LISTA ZADAŃ:
A – Jaki płyn dodano do koktajlu zamiast wody według tekstu o zielonym koktajlu ze szpinakiem?
B – Wznów tekst o zielonym koktajlu ze szpinakiem, pisząc jego dalszy ciąg od ostatniego zdania.
━━━━━ FRAGMENT DOKUMENTU
ZIELONY KOKTAJL ZE SZPINAKIEM
W taki upał zielony koktajl ze szpinakiem pasuje ja znalazł i to od samego śniadania. Wszelkie koktajle i smoothie z zielonymi warzywami i liśćmi są zawsze mile widziane i chętnie przygotowywane u nas w domu. Oczywiście pomysłów na takie napoje z błonnikiem znajdziecie w całej sieci w przeróżnych wersjach. Właściwie jest ich całe mnóstwo, do wyboru do koloru. Na rynku jest także wiele książek o zbliżonej tematyce. Każdy człowiek ma swój ulubiony smak, połączenie, dodatek. Czasami wystarczą po prostu listki szpinaku, kawałek ananasa, banan i plaster imbiru. Tu jako przykład podałam ostatnio ulubione połączenie mojego męża. Moje też, no ale ponieważ nie mogę zbyt często jeść ananasa to zazwyczaj wezmę sobie po prostu łyka lub dwa ze szklanki. A tak z innej parafii ;) upał niemiłosierny a ja zjadłabym frytki takie grubo krojone z oleju na tacce papierowej podane, a do tego jakimś sos pieprzowy albo paprykowy na bazie majonezu. Noooo ale mam myśli dietetyczne Ale takie frytki kojarzą mi się z wakacjami – może dlatego? masz takie zachcianki frytkowe? Kupujesz je czy robisz w domu? Ponieważ nie zdecydowałam się na frytkowe szaleństwo, to dzisiaj przygotowałam dla Was takie zielony koktajl ze szpinakiem, z dwoma bananami i całkiem sporym kawałkiem imbiru. Mogłam dolać jako cześć płynną – wodę, jednak zdecydowałam się na mleko sojowe, ponieważ lubię, gdy każdy koktajl ma dodatek białka (białko znajduje się w soi). Samo zdrowie, co widać po kolorze i strukturze napoju, w końcu zielony koktajl ze szpinakiem sam prosi się o wypicie.
━━━━━━━━━━
━━━━━ DANE WEJŚCIOWE
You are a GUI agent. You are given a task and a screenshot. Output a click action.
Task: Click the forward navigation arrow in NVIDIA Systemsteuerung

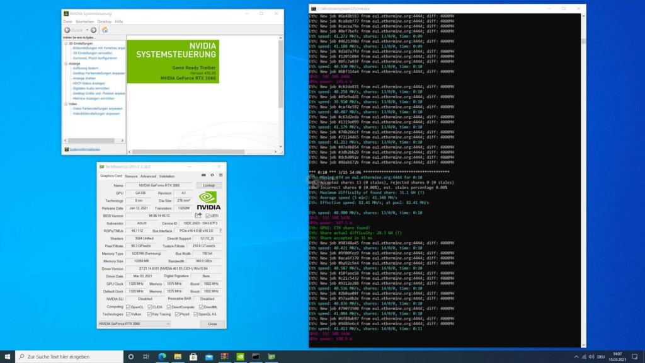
━━━━━━━━━━
WYNIKI ZADAŃ:
A – Mleko sojowe.

B –
ZIELONY KOKTAJL ZE SZPINAKIEM
ZIELONY KOKTAJL ZE SZPINAKIEM – składniki:
- 2 garście szpinaku
- 2 banany
- gruby plaster imbiru
- 300 ml mleka roślinnego
ZIELONY KOKTAJL ZE SZPINAKIEM – przepis:
- Do kielicha stojącego na bazie blendera wkładam obrane banany, imbir, szpinak i wlewam mleko. Zamykam dokładnie pokrywkę.
- Włączam funkcję miksowania na najwyższych obrotach.
- Gdy blender zakończy miksowanie pozostaje już nalanie zielonego koktajlu bezpośrednio do szklanek.
Anonim napisał
Piekę w piekarniku, czasem mrożone gotowce a czasem z ziemniaków. Ale nie z potrzeby bycia fit, a z lenistwa-mniej sprzątania po piekarniku
Anonim napisał
Olga Smile, kiedyś też robiłam z frytownicy, ale to całe mycie, wyciąganie z górnej szafki, no i litry oleju, z którym nie wiadomo co potem zrobić spowodowały, że sama kroję ziemniaki i wkładam do głębokiego tłuszczu na patelni. Zdrowo, szybko, tluszcz paruje, zostaje go niedużo. To o wiele łatwiejsze. Poza tym, w przypadku samodzielnego przyrządzania posiłków, nie je się aż tylu frytek, bo nie chce się za dużo przygotowywać ?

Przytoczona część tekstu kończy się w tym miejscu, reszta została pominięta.